The Crooked Hinge
- First US edition
- Author: John Dickson Carr
- Language: English
- Series: Gideon Fell
- Genre: Mystery fiction, Detective fiction
- Publisher: Hamish Hamilton (UK) & Harper (US)
- Publication date: 1938
- Publication place: United Kingdom
- Media type: Print (Hardback & Paperback)
- Preceded by: To Wake the Dead (1938)
- Followed by: The Black Spectacles (1939) (US title: The Problem of the Green Capsule)

= The Crooked Hinge =

1938 novel by John Dickson Carr

The Crooked Hinge is a mystery novel (1938) by detective novelist John Dickson Carr. It combines a seemingly impossible throat-slashing with elements of witchcraft, an automaton modelled on Maelzel's Chess Player, and the story of the Tichborne Claimant.

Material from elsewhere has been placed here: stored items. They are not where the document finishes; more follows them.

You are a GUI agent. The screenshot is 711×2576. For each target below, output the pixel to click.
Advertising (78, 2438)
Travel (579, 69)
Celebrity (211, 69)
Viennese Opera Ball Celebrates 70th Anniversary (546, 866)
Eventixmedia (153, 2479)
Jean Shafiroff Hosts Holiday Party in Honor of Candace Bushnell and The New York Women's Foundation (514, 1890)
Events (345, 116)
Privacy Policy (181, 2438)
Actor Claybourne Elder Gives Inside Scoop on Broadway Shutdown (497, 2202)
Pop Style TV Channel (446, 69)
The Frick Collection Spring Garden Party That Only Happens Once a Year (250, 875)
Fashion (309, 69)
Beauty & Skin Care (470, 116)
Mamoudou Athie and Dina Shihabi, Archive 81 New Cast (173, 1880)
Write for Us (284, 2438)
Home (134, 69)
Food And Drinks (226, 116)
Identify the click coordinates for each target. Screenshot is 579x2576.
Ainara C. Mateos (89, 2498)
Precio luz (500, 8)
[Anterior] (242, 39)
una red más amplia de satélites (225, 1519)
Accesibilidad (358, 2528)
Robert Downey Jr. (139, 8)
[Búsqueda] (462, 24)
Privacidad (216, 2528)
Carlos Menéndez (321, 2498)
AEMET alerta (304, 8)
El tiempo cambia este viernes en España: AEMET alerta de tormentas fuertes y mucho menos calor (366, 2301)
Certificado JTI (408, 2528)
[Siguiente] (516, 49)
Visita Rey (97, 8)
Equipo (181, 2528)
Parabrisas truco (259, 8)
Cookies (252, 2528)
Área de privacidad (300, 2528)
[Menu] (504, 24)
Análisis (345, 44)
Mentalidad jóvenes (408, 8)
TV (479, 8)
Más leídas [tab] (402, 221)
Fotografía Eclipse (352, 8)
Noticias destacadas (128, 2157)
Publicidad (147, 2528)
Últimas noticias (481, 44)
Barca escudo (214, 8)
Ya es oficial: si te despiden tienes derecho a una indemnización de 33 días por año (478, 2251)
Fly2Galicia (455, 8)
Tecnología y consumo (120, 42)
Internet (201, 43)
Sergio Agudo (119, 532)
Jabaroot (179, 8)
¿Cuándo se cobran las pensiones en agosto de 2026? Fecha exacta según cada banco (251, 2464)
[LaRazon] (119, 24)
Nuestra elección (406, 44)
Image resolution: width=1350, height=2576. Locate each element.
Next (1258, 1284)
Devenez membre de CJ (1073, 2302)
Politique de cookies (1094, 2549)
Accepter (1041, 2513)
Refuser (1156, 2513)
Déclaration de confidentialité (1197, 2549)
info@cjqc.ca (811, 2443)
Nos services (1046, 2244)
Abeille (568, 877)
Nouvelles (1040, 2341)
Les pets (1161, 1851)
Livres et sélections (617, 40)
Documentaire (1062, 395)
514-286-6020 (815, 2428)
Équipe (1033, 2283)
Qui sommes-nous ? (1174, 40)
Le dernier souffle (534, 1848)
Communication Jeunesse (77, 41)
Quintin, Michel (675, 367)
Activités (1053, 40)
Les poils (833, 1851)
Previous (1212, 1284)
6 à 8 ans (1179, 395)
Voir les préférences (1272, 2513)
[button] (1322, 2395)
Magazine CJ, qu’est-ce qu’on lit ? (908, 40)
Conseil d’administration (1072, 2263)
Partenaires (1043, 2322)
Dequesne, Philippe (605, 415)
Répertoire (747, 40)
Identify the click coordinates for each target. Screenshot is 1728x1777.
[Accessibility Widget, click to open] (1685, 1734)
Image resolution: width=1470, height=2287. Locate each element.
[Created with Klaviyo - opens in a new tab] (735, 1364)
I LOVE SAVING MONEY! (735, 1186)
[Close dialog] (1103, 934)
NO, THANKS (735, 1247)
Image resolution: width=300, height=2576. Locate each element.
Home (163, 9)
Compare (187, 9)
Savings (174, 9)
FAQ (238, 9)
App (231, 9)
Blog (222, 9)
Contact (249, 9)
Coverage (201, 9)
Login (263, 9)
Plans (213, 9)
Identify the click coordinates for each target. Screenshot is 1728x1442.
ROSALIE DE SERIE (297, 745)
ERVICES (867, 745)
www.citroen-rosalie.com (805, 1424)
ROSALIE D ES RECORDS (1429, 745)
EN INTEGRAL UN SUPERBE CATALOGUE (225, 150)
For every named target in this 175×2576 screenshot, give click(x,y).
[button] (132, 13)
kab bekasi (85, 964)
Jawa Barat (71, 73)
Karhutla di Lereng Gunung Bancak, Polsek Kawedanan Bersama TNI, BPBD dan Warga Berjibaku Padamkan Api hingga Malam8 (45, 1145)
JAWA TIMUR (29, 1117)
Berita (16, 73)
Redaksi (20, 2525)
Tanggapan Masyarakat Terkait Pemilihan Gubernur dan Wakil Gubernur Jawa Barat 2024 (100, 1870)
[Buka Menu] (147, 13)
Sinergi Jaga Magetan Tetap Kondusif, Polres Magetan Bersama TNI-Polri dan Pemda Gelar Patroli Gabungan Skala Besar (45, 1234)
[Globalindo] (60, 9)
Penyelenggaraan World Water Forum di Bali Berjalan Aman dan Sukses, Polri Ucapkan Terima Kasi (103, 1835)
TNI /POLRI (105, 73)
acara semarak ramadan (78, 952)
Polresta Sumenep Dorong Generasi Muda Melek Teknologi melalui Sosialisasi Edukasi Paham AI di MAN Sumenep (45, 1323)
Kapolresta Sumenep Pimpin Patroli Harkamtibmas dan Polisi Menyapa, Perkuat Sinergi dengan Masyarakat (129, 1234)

It was dedicated to fellow author Dorothy Sayers "in friendship and esteem".

In a poll of 17 detective story writers and reviewers, this novel was voted as the fourth best locked room mystery of all time. The Hollow Man also by John Dickson Carr was voted the best.

== Plot introduction ==
In his ninth outing, Dr. Fell spends July 1937 at a small village in Kent. John Farnleigh is a wealthy young man married to his childhood love, and a survivor of the Titanic disaster. When another man comes along claiming to be the real John Farnleigh, an inquest is scheduled to determine which individual is the real Farnleigh. Then the first Farnleigh is killed—his throat is slashed in full view of three people, all of whom claim that they saw no one there. Later, a mysterious automaton reaches out to touch a housemaid, who nearly dies of fright, and a thumbograph (an early toy associated with the taking of fingerprints) disappears from a locked library. Dr. Gideon Fell investigates and reveals the surprising solution to all these questions.

==Literary significance and criticism==
This novel was fourth in a list of the top ten "impossible crime" mysteries of all time (created by noted locked-room mystery writer Edward D. Hoch).